Ben Rothwell is living in a world of "what ifs."
Rothwell (35-9) will attempt to extend a three-fight winning streak Saturday when he meets Josh Barnett at UFC Fight Night in Newark, New Jersey. It's a big fight for the 15-year veteran, but not as big as what might have been.
He was supposed to fight Stipe Miocic (14-2) in October, but that fell through when Miocic withdrew due to injury. Immediately, Rothwell turned his attention to Andrei Arlovski, but in an unexpected twist, the UFC booked Arlovski to a fight against none other than Miocic on Jan. 2.
It was a tough pill for Rothwell to swallow, as he basically lost his backup plan to the very opponent who pulled out of a fight against him to begin with. Miocic went on to knock out Arlovski in the first round of that fight and will now meet Fabricio Werdum for the UFC heavyweight championship on Feb. 6.
"Stipe has a two-fight win streak. I'm about to have a four-fight win streak," Rothwell said. "He can say anything he wants, but when it comes to reality, I deserve a shot more than he does.
"At least, wherever Josh Barnett is ranked, the guy has been around and UFC brass knows that anyone who can take him out is legitimately saying something. Smashing Barnett is going to put a scare into the rest of the division and make this title picture uncertain."
Whether or not a win over Barnett (34-7) propels Rothwell into a title fight against Werdum or Miocic, he believes it's only a matter of time before that opportunity is his.
The heavyweight division is in a state of flux, according to Rothwell, and the reason behind it, he says, is pretty obvious. With the UFC partnering with the United States Anti-Doping Agency (USADA) last year, it's pretty safe to say fighters are competing on a more level playing field than perhaps ever before.
Rothwell says he stands to benefit from that. The veteran of nearly 50 fights veteran believes the heavyweight division will receive the greatest impact of any, thanks to the USADA program.
"Before USADA, I would say 80 percent or more heavyweights were on performance-enhancing drugs," Rothwell said. "Let's just look at the facts. Bigger athletes don't like to train the way we do. This sport is exhausting. Big guys come and go all the time because they hate the hard work. The ones who survive seem to think they need steroids and PEDs to cope with the training.
"And let's face it, being a big guy and ripped just doesn't happen naturally. Everybody wants that ripped look. For a guy to weigh 265 pounds and get that look everyone wants to see in a professional fighter, he needs help. I think that's another big reason PED use is high at heavyweight. All divisions have it, but it has been bad at heavyweight."

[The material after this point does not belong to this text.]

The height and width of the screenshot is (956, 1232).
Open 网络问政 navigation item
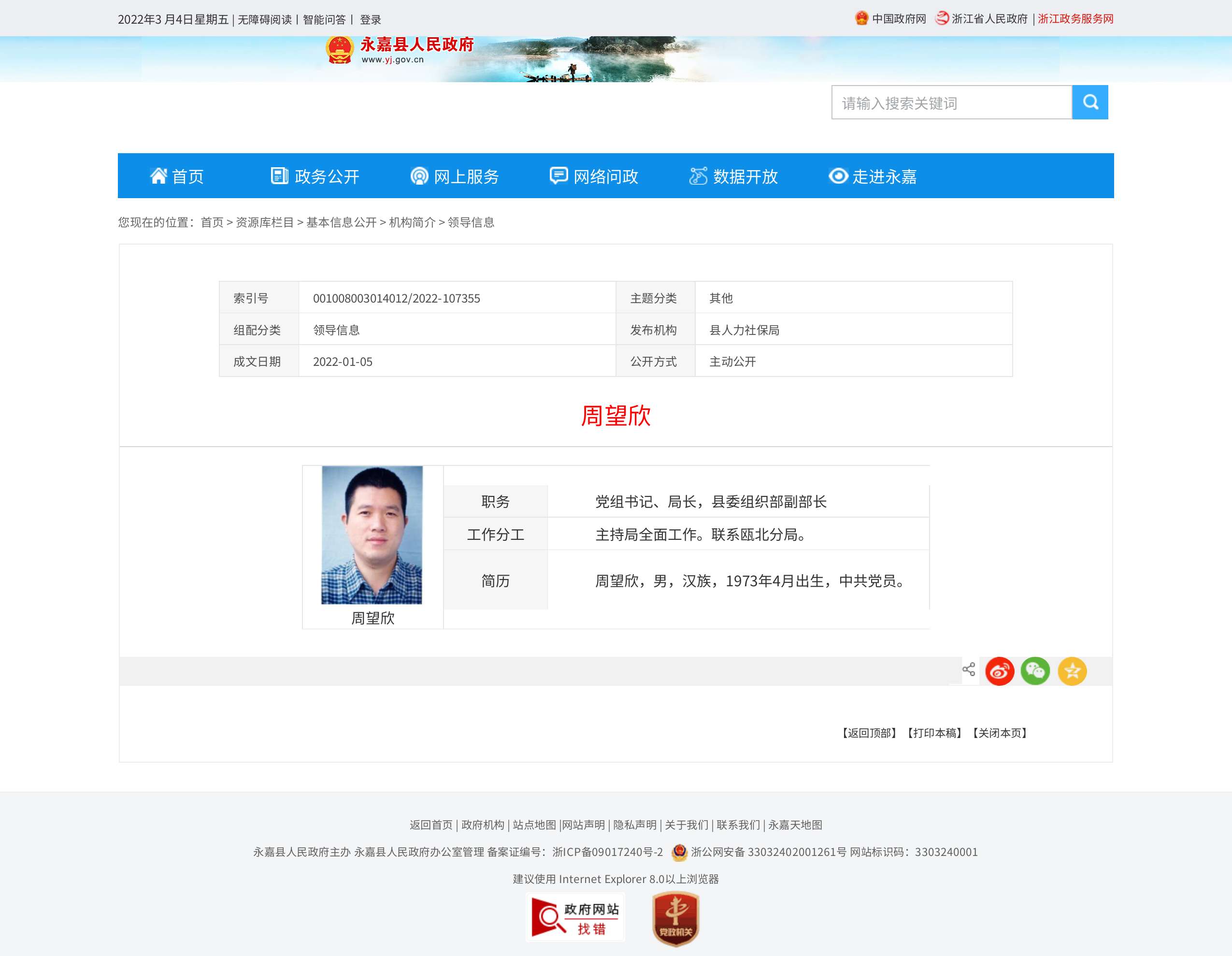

Rothwell might seem an unlikely candidate to speak on such things, as he himself was flagged for elevated testosterone levels following a win against Brandon Vera in 2013. Rothwell, who was approved for the use of testosterone-replacement therapy (TRT) at the time, was suspended nine months.
He says he's still comfortable speaking on the matter, however, because his TRT therapy was prescribed for legitimate reasons. According to Rothwell, physicians linked his low testosterone levels to a car accident he suffered years ago. He has obviously gotten off TRT since, as it was banned in 2014. He believes other heavyweights will have a harder time than he did, transitioning off whatever they may have been using.
"These guys are changing. They're not the same," Rothwell said. "You see the Alistair [Overeem] and Junior dos Santos fight [in December], even when they get on the scale, the way they fought -- there are a lot of changes. Travis Browne just struggled to beat a guy [Matt Mitrione] I trashed in two minutes. There are a lot of changes going on right now in this division and I'm excited to be a part of it."